Out of sight he pulled rein suddenly. 'Only to go back and propose
it to her, and she'd come!' he murmured.
He stood up in the phaeton, and by this means he could see over the
hedge. Margery still sat listlessly in the same place; there was not
a lovelier flower in the field. 'No,' he said; 'no, no--never!' He
reseated himself, and the wheels sped lightly back over the soft dust
to Mount Lodge.
Meanwhile Margery had not moved. If the Baron could dissimulate on
the side of severity she could dissimulate on the side of calm. He
did not know what had been veiled by the quiet promise to manage
matters indoors. Rising at length she first turned away from the
house; and, by-and-by, having apparently forgotten till then that she
carried it in her hand, she opened the case, and looked at the
locket. This seemed to give her courage. She turned, set her face
towards the dairy in good earnest, and though her heart faltered when
the gates came in sight, she kept on and drew near the door.
On the threshold she stood listening. The house was silent.

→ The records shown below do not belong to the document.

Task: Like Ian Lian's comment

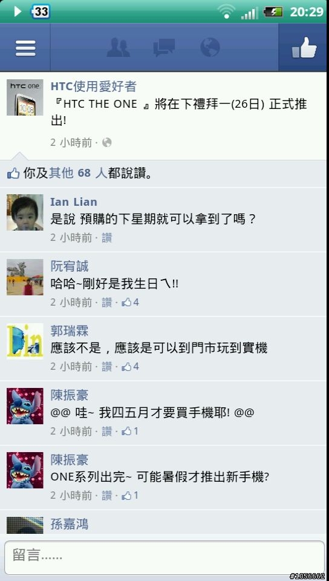Action: pyautogui.click(x=106, y=237)
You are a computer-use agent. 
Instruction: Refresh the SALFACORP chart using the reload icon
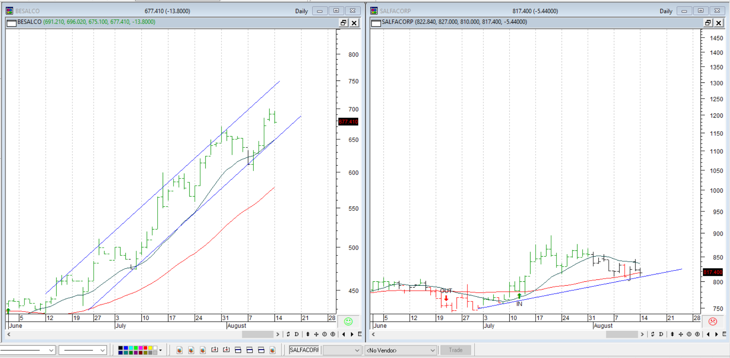[x=653, y=334]
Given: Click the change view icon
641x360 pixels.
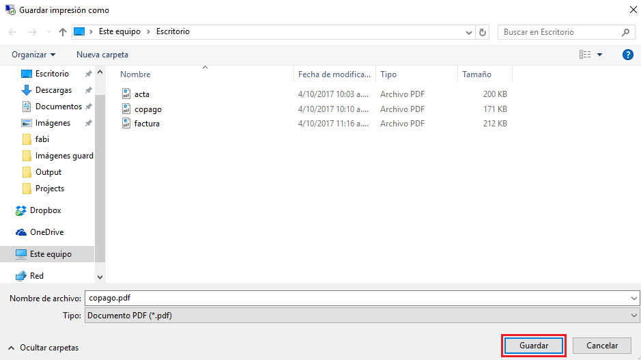Looking at the screenshot, I should 585,55.
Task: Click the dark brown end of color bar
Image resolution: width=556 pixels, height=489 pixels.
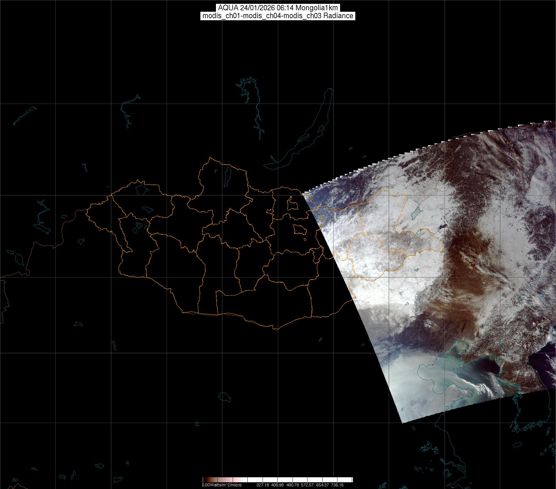Action: tap(205, 480)
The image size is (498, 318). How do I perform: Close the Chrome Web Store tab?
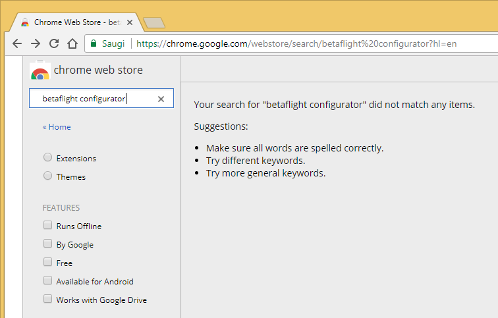(130, 22)
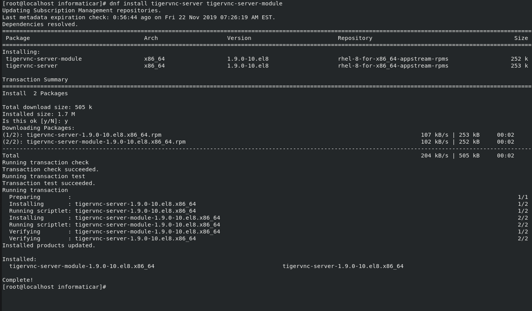
Task: Click the Complete! message
Action: (x=18, y=280)
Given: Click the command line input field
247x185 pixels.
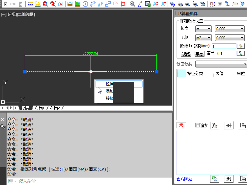Looking at the screenshot, I should point(92,181).
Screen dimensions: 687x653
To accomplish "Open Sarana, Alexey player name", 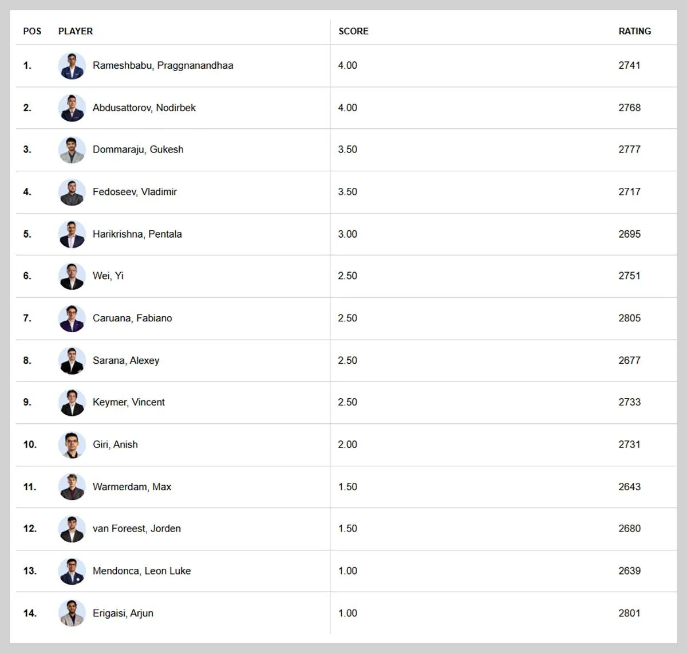I will tap(126, 360).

Decorations were visible in the passage, and also the carefully swept
and sanded path to the gate, which she was to have trodden as a
bride; but the sparrows hopped over it as if it were abandoned; and
all appeared to have been checked at its climacteric, like a clock
stopped on the strike. Till this moment of confronting the suspended
animation of the scene she had not realized the full shock of the
convulsion which her disappearance must have caused. It is quite
certain--apart from her own repeated assurances to that effect in
later years--that in hastening off that morning to her sudden
engagement, Margery had not counted the cost of such an enterprise;
while a dim notion that she might get back again in time for the
ceremony, if the message meant nothing serious, should also be
mentioned in her favour. But, upon the whole, she had obeyed the
call with an unreasoning obedience worthy of a disciple in primitive
times. A conviction that the Baron's life might depend upon her
presence--for she had by this time divined the tragical event she had
interrupted on the foggy morning--took from her all will to judge and
consider calmly. The simple affairs of her and hers seemed nothing
beside the possibility of harm to him.
A well-known step moved on the sanded floor within, and she went
forward. That she saw her father's face before her, just within the
door, can hardly be said: it was rather Reproach and Rage in a human
mask.
'What! ye have dared to come back alive, hussy, to look upon the
dupery you have practised on honest people! You've mortified us all;
I don't want to see 'ee; I don't want to hear 'ee; I don't want to
know anything!' He walked up and down the room, unable to command
himself. 'Nothing but being dead could have excused 'ee for not
meeting and marrying that man this morning; and yet you have the
brazen impudence to stand there as well as ever! What be you here
for?'
'I've come back to marry Jim, if he wants me to,' she said faintly.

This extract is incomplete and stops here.